A centralized KMS, by nature, is always kind of a single point of failure. But we had become a startup dependency for many services and then also a runtime dependency for many services, so this outage was pretty painful. We got a lot of Google-wide attention, and we learned that we could not fail globally. We made some changes. We introduced a slow and controlled rollout of binaries and configuration, and teams that need fast access to configuration updates, for example if ther service isn't critical, they can access a limited pool of servers that get those updates, but there's no more fast-all-everywhere config updates. Then we introduced regional failure isolation, so if one region is getting overloaded or unhealthy traffic, it won't spill over to other regions. Then also isolation by client type. We isolated the encrypted storage users to their own pool of keystore servers so that they could not affect the more general pool of keystore servers.

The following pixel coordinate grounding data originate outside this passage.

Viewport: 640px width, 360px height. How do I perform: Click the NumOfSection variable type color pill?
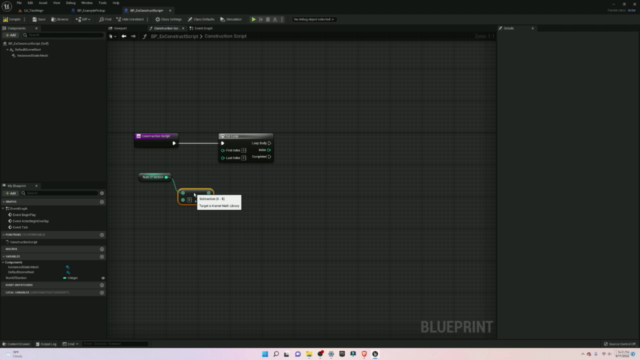64,278
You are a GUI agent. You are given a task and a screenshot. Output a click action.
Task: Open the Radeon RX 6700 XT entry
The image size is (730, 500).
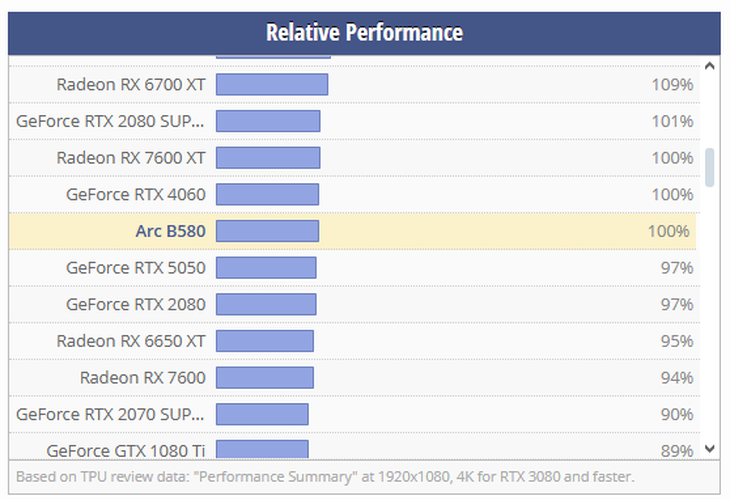tap(131, 85)
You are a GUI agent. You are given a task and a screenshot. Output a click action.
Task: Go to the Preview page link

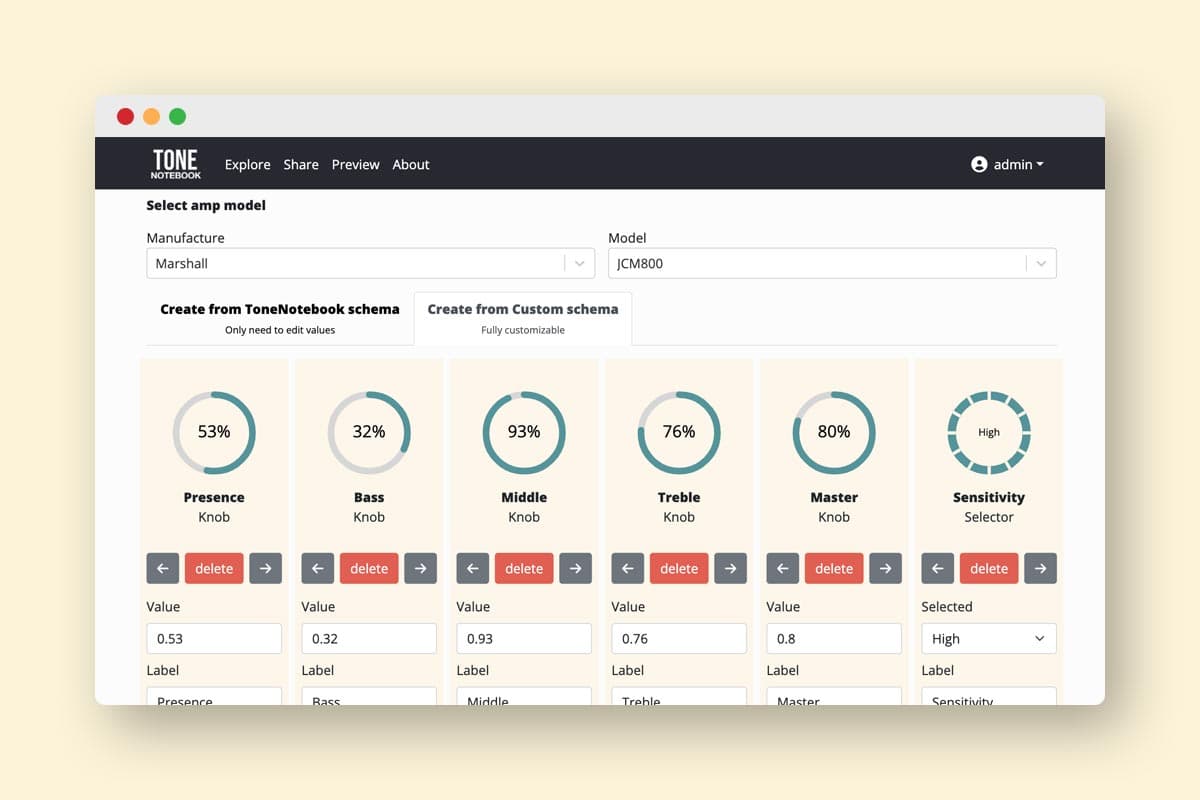(355, 164)
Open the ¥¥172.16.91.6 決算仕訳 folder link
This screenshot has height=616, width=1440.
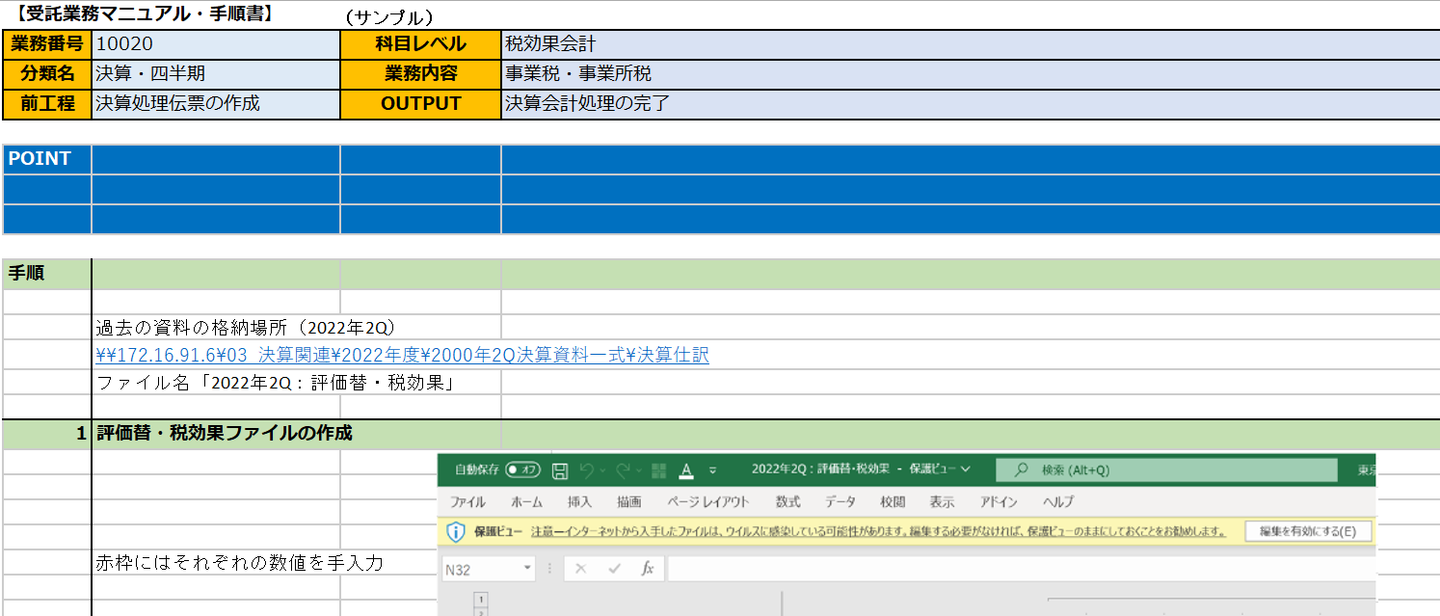tap(402, 355)
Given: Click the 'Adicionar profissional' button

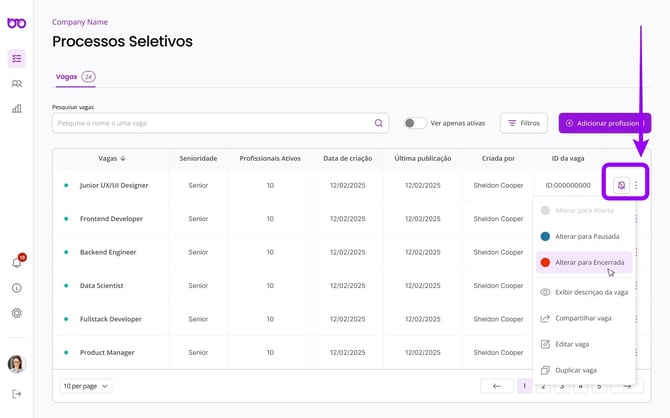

For our second takeaway from this talk, a service is only as reliable as the weakest of its dependencies. We realized we really had to minimize our dependencies, and we had to make sure all of our dependencies also had regional failure isolation. The resulting system had a number of characteristics that met and exceeded our performance requirements. We've effectively had no downtime since that Gmail outage in 2014 January. The error rates are significantly lower. We now see dozens of errors per trillions of requests measured over one-hour intervals. Basically, you can call us Tekashi because we have six nines. Our latency is that 99.9% of the requests are under six milliseconds. Symmetric cryptography, and holding keys in RAM helps here. Our 50th percentile is 170 microseconds, so pretty happy with that. Scalability-wise, we have tens of millions of QPS served using tens of thousands of processor cores.

Safe Key Rotation

We've covered all the performance aspects, and now we're going to go into the security aspect that really impacts availability. That is key rotation. Once our core system was in place, we really wanted to enable users with best practices by default. Key rotation, being able to change your key regularly, is super important, but a lot of people don't do it because it's hard, time-consuming, and dangerous. What happens if you don't rotate your keys? Your keys can be compromised and leaked at any time. Additionally, flaws, or sometimes intentional backdoors, are discovered in cryptographic algorithms all the time. With such an attack, access to the ciphertext is enough to lose your data. Rotating keys limits your window of vulnerability if a key ever gets lost. Instead of an attacker being able to decrypt your user data from the beginning of time, they only have it for when that key period was in use.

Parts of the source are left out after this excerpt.